Aku berjalan lemas, pasalnya sejak pagi otakku berpikir terus menerus memecahkan perhitungan dan perhitungan. Lebih lagi sekarang aku pulang sendiri di waktu yang sangat sore. Sekolah juga sudah nampak sepi, hanya tinggal beberapa anak basket yang masih latihan.
Saat tiba di lorong menuju lobi, ada beberapa orang yang menyender pada tembok. Aku sedikit bingung, buat apa mereka di situ? Lebih membingungkan lagi mereka menatapku dengan licik dan senyum setan menempel di bibir mereka. Perasaanku tak enak.
Saat tiba di depan mereka, aku berhenti.
"Lo ... Fira Florin?"
◇◇◇
Mataku masih sembab dan sedikit menghitam di sekitarnya. Ternyata dampaknya sampai seperti ini. Aku memberi sedikit bedak bayi di wajahku yang kucel karna lelah. Setelah cukup menutupi wajah menyedihkanku, aku keluar kamar.
Di dapur Ibu sudah siap sarapan bersama Bapak.
"Kamu mau sekolah, sayang?" tanya Ibu. Dia mengelus pucak kepalaku lembut. "Masih pusing?"

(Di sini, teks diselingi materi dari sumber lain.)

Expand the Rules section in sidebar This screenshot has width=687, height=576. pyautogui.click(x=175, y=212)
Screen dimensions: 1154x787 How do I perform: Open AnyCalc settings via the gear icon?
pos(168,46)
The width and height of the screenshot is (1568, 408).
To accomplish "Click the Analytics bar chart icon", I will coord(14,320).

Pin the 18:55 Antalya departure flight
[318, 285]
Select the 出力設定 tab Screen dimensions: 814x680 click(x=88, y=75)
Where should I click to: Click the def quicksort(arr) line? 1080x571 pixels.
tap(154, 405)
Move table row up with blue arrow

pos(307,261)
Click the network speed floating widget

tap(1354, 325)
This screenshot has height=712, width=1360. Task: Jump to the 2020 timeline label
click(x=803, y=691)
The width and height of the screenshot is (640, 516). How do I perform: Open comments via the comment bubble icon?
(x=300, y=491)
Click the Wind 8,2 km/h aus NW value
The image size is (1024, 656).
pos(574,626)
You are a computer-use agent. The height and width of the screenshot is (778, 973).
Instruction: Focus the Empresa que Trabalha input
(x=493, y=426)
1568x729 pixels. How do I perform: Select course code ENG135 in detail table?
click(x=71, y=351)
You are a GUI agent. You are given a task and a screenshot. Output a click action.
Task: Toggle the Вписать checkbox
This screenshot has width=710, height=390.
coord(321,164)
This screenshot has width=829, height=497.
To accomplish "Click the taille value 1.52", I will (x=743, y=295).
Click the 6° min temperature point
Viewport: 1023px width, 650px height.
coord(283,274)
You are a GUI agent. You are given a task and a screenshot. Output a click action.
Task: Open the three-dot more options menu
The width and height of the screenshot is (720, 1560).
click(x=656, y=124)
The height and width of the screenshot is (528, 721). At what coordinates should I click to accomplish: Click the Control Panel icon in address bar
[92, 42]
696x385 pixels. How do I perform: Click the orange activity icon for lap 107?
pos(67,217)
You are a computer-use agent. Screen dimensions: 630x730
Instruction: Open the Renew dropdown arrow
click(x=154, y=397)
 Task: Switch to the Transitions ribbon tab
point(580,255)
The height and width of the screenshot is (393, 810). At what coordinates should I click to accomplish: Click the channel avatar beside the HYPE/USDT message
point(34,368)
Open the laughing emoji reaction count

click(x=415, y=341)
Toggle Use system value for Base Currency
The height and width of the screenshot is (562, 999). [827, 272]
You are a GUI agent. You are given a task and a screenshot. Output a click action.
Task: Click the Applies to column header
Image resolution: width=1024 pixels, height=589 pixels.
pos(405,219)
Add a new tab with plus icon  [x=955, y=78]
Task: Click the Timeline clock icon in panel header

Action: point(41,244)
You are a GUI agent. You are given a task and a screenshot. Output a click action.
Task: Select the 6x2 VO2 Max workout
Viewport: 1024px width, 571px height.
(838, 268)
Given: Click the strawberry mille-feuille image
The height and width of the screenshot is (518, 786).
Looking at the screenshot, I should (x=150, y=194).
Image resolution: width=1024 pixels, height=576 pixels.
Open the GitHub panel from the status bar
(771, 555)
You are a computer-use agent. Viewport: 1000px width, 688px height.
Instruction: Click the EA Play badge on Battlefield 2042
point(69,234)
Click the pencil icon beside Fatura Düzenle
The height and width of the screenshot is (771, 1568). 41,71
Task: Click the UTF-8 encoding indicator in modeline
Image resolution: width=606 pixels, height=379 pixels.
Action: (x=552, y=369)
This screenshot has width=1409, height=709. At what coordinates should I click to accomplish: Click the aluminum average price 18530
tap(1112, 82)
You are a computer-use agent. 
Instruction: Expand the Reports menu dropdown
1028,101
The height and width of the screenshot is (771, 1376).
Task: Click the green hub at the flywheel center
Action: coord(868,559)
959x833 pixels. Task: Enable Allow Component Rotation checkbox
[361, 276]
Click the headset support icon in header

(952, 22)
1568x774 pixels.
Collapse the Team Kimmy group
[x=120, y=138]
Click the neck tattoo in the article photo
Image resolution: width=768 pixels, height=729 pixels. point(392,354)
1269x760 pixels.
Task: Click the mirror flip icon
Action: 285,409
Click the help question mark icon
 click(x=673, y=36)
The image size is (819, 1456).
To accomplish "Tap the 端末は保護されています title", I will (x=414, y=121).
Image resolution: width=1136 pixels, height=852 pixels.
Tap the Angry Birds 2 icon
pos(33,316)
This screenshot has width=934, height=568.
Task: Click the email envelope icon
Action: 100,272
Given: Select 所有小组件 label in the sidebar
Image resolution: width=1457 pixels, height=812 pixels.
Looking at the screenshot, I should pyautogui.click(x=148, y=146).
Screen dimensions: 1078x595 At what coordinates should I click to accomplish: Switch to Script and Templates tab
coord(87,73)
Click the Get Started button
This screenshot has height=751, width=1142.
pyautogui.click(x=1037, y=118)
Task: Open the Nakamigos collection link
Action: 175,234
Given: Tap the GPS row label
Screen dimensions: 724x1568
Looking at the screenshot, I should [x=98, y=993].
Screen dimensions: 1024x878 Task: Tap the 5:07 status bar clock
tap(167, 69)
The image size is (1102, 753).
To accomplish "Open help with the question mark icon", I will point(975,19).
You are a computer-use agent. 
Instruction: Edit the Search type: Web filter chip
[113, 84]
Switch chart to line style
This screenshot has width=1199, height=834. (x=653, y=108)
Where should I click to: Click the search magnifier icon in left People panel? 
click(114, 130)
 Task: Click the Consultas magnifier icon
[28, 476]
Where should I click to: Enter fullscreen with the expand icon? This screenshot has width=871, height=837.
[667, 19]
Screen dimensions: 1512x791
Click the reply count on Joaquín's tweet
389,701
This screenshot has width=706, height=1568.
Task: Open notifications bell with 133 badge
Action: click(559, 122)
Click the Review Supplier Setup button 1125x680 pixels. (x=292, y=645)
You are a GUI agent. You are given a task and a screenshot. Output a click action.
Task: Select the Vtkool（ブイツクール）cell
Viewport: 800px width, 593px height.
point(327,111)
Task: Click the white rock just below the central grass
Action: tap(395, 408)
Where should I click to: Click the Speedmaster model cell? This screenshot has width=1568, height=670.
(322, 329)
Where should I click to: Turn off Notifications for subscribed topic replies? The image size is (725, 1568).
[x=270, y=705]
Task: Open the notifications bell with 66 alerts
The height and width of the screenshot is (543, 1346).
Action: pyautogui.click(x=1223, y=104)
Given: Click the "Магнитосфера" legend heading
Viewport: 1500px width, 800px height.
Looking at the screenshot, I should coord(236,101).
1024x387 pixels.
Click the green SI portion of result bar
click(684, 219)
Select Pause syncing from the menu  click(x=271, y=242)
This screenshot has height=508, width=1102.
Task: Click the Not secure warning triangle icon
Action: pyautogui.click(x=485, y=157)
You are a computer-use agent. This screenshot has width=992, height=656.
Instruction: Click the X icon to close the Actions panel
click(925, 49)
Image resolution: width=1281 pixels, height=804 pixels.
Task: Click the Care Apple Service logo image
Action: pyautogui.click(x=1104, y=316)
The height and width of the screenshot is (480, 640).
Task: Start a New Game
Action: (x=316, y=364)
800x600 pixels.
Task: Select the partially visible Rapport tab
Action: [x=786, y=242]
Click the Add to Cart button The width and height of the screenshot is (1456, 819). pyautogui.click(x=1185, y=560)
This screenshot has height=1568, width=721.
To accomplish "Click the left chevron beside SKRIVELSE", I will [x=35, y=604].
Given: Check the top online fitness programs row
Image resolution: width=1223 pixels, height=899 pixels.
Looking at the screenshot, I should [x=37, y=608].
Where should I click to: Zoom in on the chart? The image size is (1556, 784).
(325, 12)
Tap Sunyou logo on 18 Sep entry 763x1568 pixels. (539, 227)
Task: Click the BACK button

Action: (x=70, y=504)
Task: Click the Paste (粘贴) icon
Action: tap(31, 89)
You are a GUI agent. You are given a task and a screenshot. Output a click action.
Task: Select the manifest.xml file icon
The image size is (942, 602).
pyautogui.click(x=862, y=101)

Aku menggeleng pelan lalu tersenyum. "Nggak kok Bu, Ade udah baikan."
Ibu mengecup pucak kepalaku. "Jangan dipikirin, nanti kamu sakit."
Aku lagi-lagi mengangguk.
"Bapak anterin ke sekolah yuk." Bapak beranjak berdiri.
"Gak perlu Pak, ade gak pa-pa kok."
"Bukan keadaan kamu, tapi kelakuan mereka yang Bapak cemaskan."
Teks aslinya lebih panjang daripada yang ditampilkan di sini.